MafB upregulation diminishes the NLRP3 inflammasome activation
Recently, retinoid X receptor (RXR) agonists have been reported to induce Mafb mRNA expression29,37,38. RXR is a member of the nuclear receptor transcription factor family. RXR has a wide variety of physiological functions, including cell differentiation, cell death, development, and lipid and glucose metabolism44,45. Activation of RXRs has been also shown to have an anti-inflammatory role, although the underlying mechanism is less defined46,47,48. As we have shown that MafB knockdown or knockout boosts the NLRP3 inflammasome activation, we were intrigued to determine if upregulation of MafB yields an opposite effect. Macrophages were pre-treated with the RXR activator LG100268 (LG268)29 and primed with LPS, followed by stimulation with ATP or Nigericin. We confirmed that LG268 does increase MafB at the protein level in macrophages (Fig. 8a), consistent with the fact that there is a RXR responsive element in the promoter of the MafB gene37. We found that LG268 has no effect on the LPS induced expression of pro-IL-1β and NLRP3 or pro-inflammatory cytokines TNF-α and IL-6 (Fig. 8a, b). However, LG268 markedly diminished the ATP and Nigericin induced mature IL-1β and Caspase 1 (Fig. 8a), suggesting that RXR upregulated MafB regulates the NLRP3 inflammasome. Furthermore, in accordance with the absent influence of the MafB knockdown and knockout, LG268 did not affect AIM2 or NLRC4 inflammasome activation either (Fig. 8a). To unequivocally demonstrate the effect of LG268 on NLRP3 inflammasome is dependent on MafB induction, we performed similar experiments in MafB−/− macrophages and found that the effect of this activator on the NLRP3 inflammasome activation is largely abolished (Fig. 8c). Taken together, these data suggest that RXR induced MafB specifically targets the NLRP3 inflammasome.

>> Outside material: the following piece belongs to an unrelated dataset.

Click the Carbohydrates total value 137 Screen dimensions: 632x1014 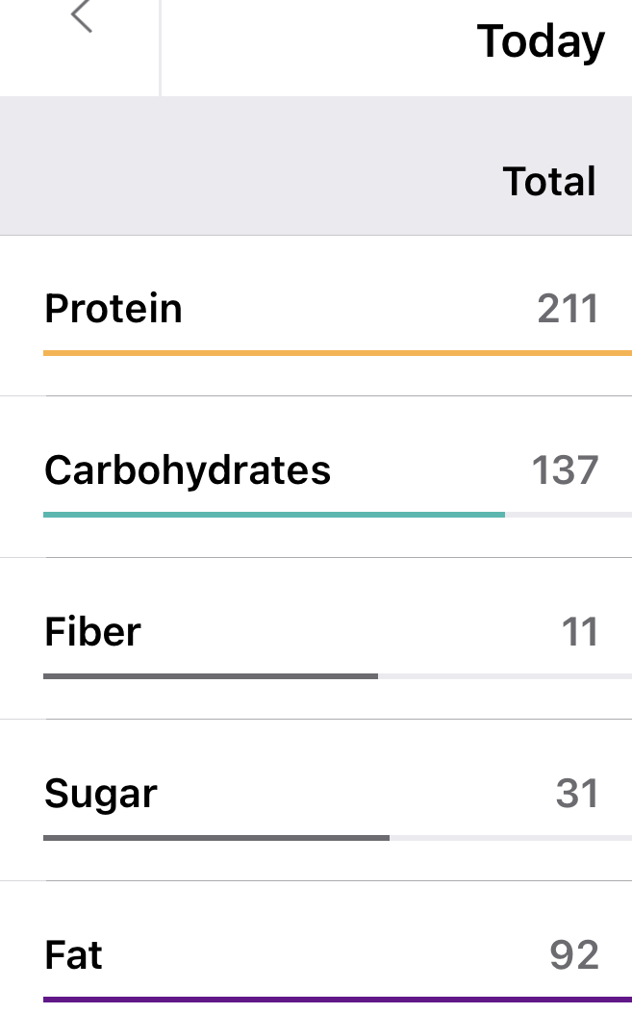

We showed that p62 expression requires MafB in macrophages. Given our finding that RXR activation induces MafB, we then determined the effect of LG268 on p62 expression. As shown in Fig. 8d and in line with the MafB induction, LG268 effectively upregulated p62 in macrophages. The upregulation was dependent on MafB since the p62 induction by LG268 was abated in macrophages with MafB knockdown and knockout macrophages (Fig. 8e, f). LG268 elevation of p62 was also concordant with the protective role of p62 in the NLRP3 activator induced mitochondrial damage, as evidenced by the ameliorated mitochondrial damage and ROS production in the LG268 treated macrophages upon the NLRP3 inflammasome activation (Fig. 8g, h). Together, these data lend further support to the NLRP3 inflammasome regulating role of MafB. This finding also indicates that the anti-inflammatory role of RXR is, at least partially, mediated by MafB.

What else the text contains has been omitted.